Let's call that the Wow! flatbread. Lauren's take is "Delicious." In any event, highly recommended.
Before we get too far along in the solids, may we consider the liquids. Lauren had a glass of pinot grigio. I had two beers: a local hefeweizen called 'El Jefe' and a local saison whose name and brewery escapes me. Both were excellent, especially the former, which was an unusually fruity expression of that style.
Continuing to our main dishes, we had three: Pulpo Salad, Wagyu Tartar, and a grilled salad with prosciutto. Pulpo is the spanish for octopus and, being a seafood salad, the Pulpo Salad was light on the lettuce. It was a warm salad, the octopus having been grilled and mixed with potato confit, mandarin oranges (fresh, not canned), romesco and a mustard vinaigrette. I can't place quite what went right with it, but it was probably the most delicious preparation of octopus I've ever had. Also highly recommended.

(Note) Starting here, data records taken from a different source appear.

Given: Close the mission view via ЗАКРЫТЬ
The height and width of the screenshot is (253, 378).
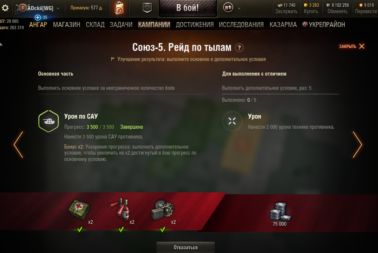Looking at the screenshot, I should 351,46.
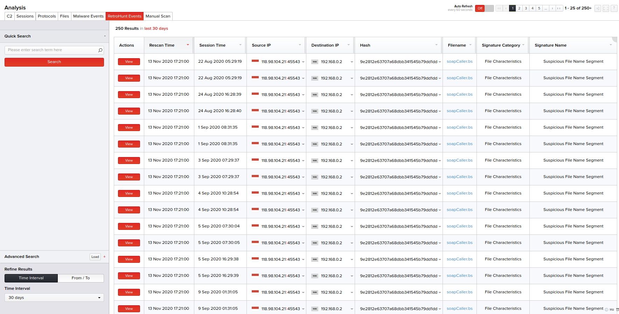Click page 3 in pagination
619x314 pixels.
526,8
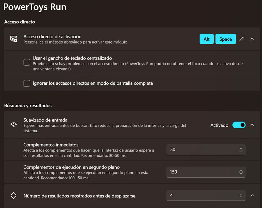Disable the Suavizado de entrada toggle
This screenshot has height=208, width=262.
click(x=239, y=125)
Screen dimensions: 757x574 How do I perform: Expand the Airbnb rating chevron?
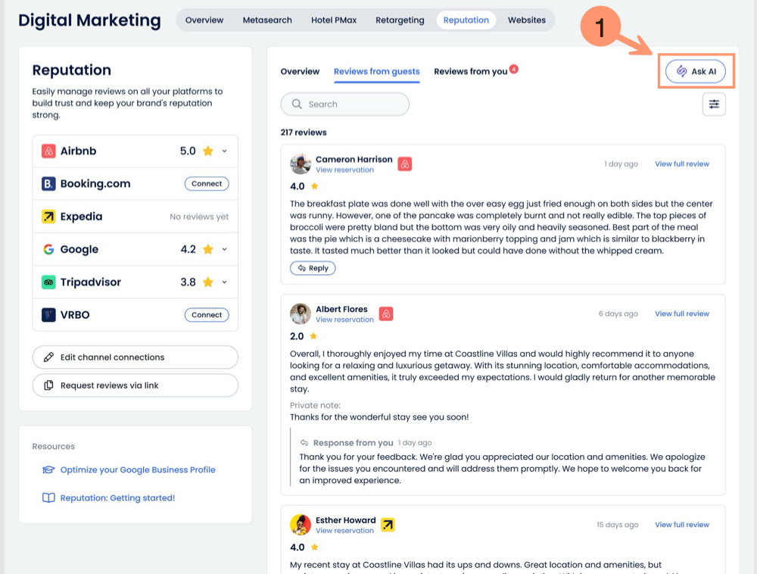coord(224,151)
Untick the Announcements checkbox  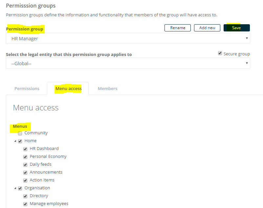tap(25, 173)
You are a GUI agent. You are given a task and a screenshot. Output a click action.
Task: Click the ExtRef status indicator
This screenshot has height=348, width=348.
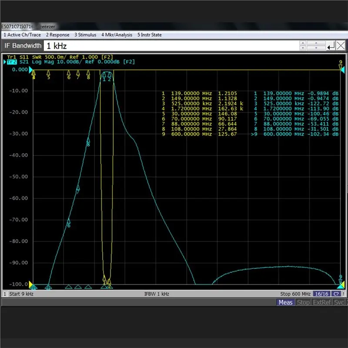click(x=322, y=303)
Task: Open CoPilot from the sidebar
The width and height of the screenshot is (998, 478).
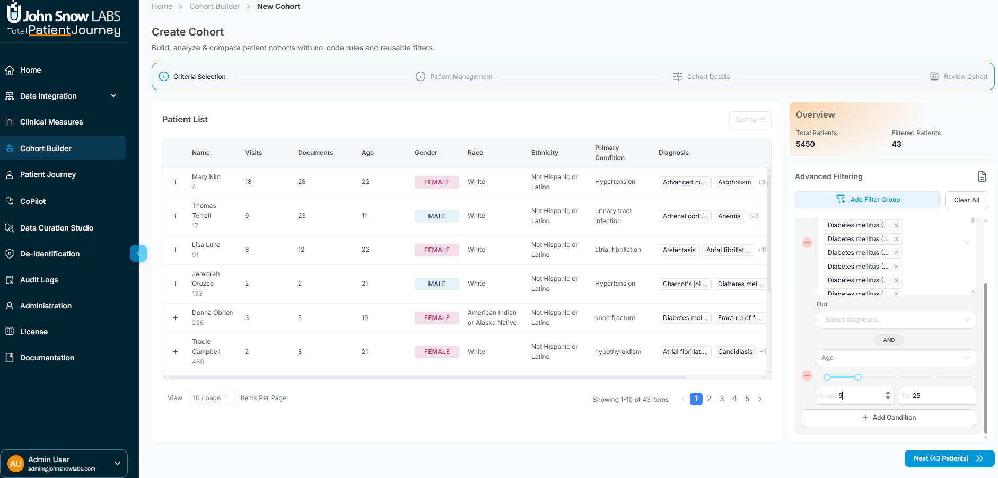Action: coord(33,201)
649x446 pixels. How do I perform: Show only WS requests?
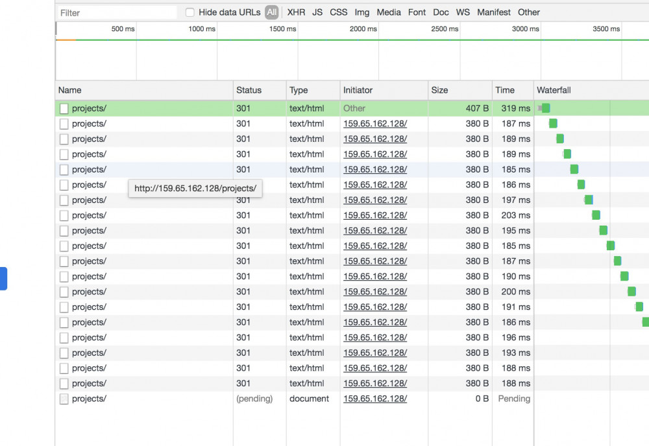click(x=463, y=12)
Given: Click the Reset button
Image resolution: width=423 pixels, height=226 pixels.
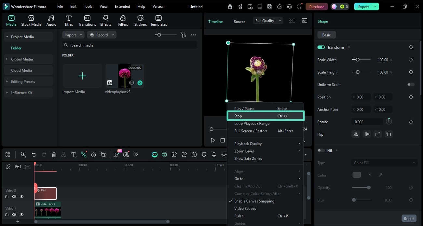Looking at the screenshot, I should pyautogui.click(x=409, y=218).
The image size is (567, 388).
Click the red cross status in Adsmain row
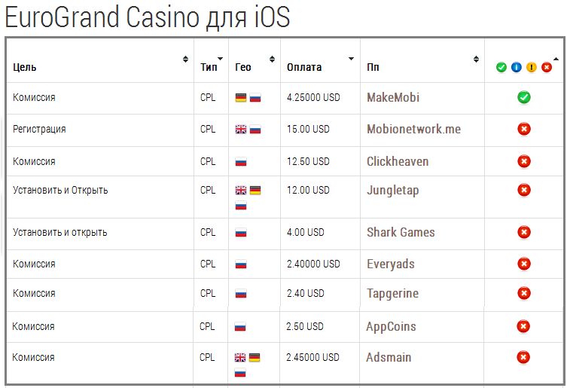[x=523, y=357]
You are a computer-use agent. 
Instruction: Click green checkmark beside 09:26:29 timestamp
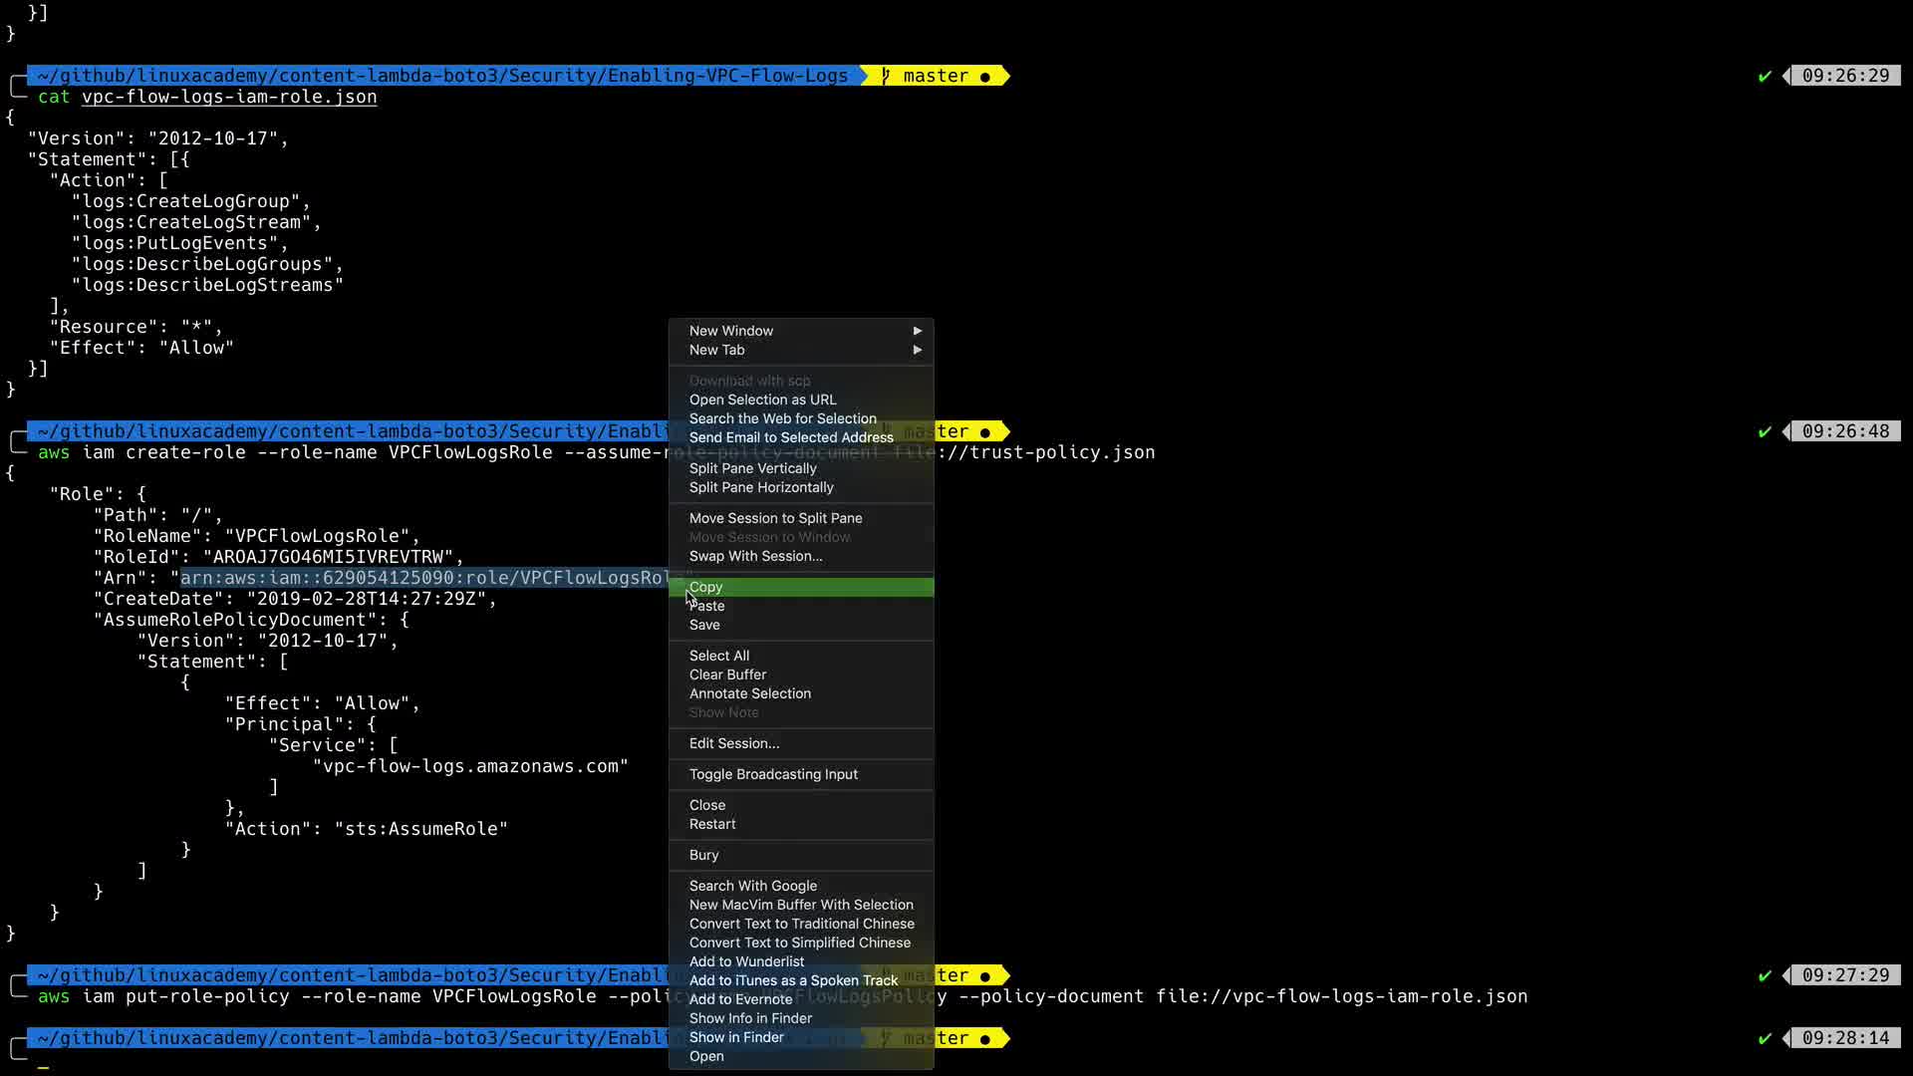[x=1765, y=76]
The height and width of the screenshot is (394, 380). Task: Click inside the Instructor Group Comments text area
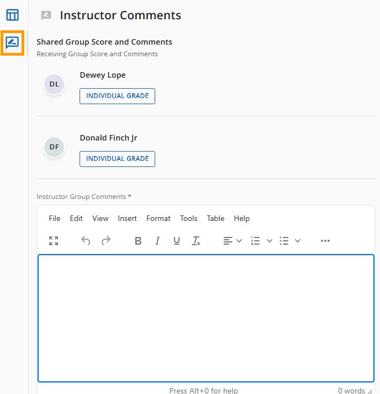tap(205, 317)
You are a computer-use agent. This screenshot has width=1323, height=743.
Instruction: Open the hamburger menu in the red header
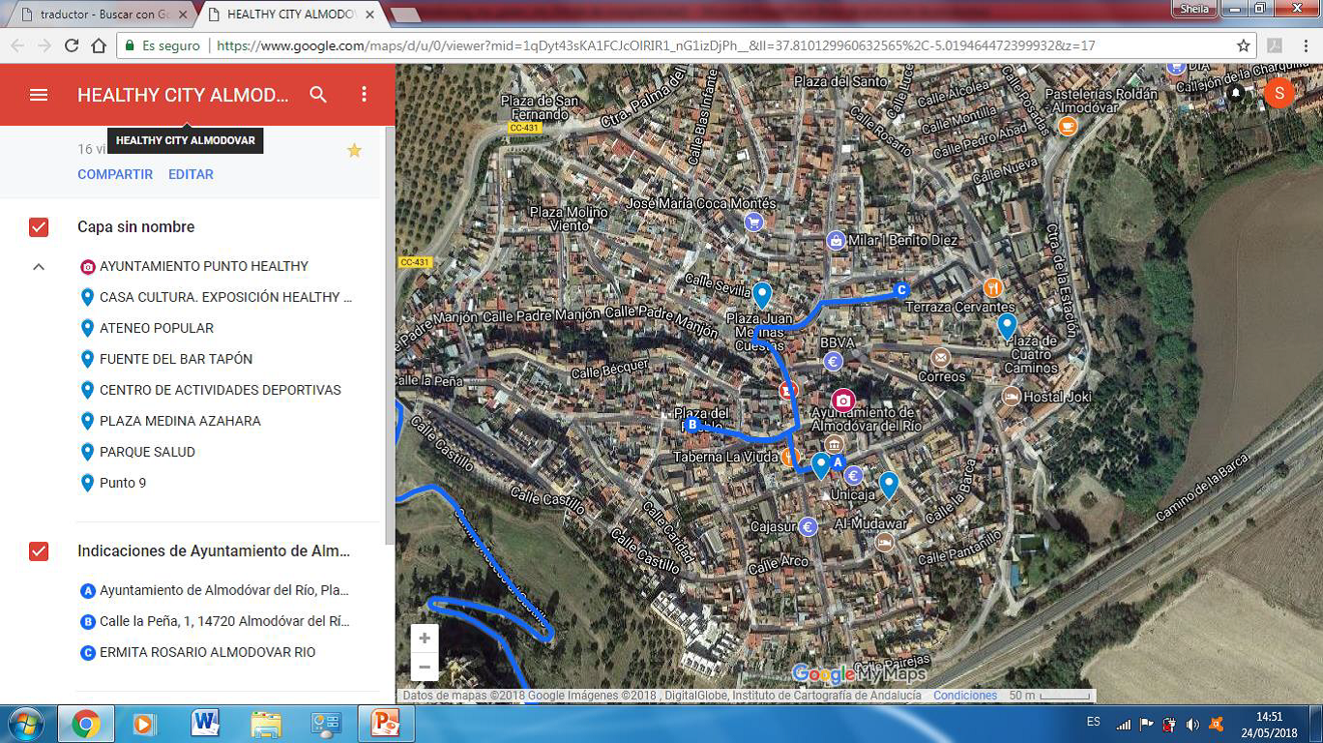pos(39,95)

The Wagyu Tartar was also a good dish. Certainly no fault in it, but eleven days later, nothing memorable about it and certainly not in comparison to the other dishes.
The grilled salad with prosciutto was also excellent. Peaches, black cherries, green tomatoes and not-green tomatoes were grilled and then tossed with prosciutto, balsamic dressing, and a small bitter green (arugula?). As the salad was about 90% comprised of these dense (relative to lettuce) fruits, it was served on a very long, thin plate with the salad stretched out along the plate. Again, a very good dish and highly recommended. Regretfully though, it no longer appears to be on the menu. Although perhaps I should have made this point somewhere in the second or third paragraphs, the menu claims and appears to be highly seasonal.
Finally, someone ordered a coconut dacquoise for dessert. It's very difficult to describe. It appeared to be a layered cake, which was very light and fluffy. Lauren thought it was very tasty, though I was indifferent. I think we'll just have to disagree there.
In the end, it appears that killed the card. On the other hand, we probably could have ordered half that food and been satisfied: the portions are generous as noted. I can't however imagine ordering the chef's tasting menu at $65 per person for 8 plates or $90 per person for 12 plates, though presumably those would be smaller plates. In any event, highly recommended and would add to your list.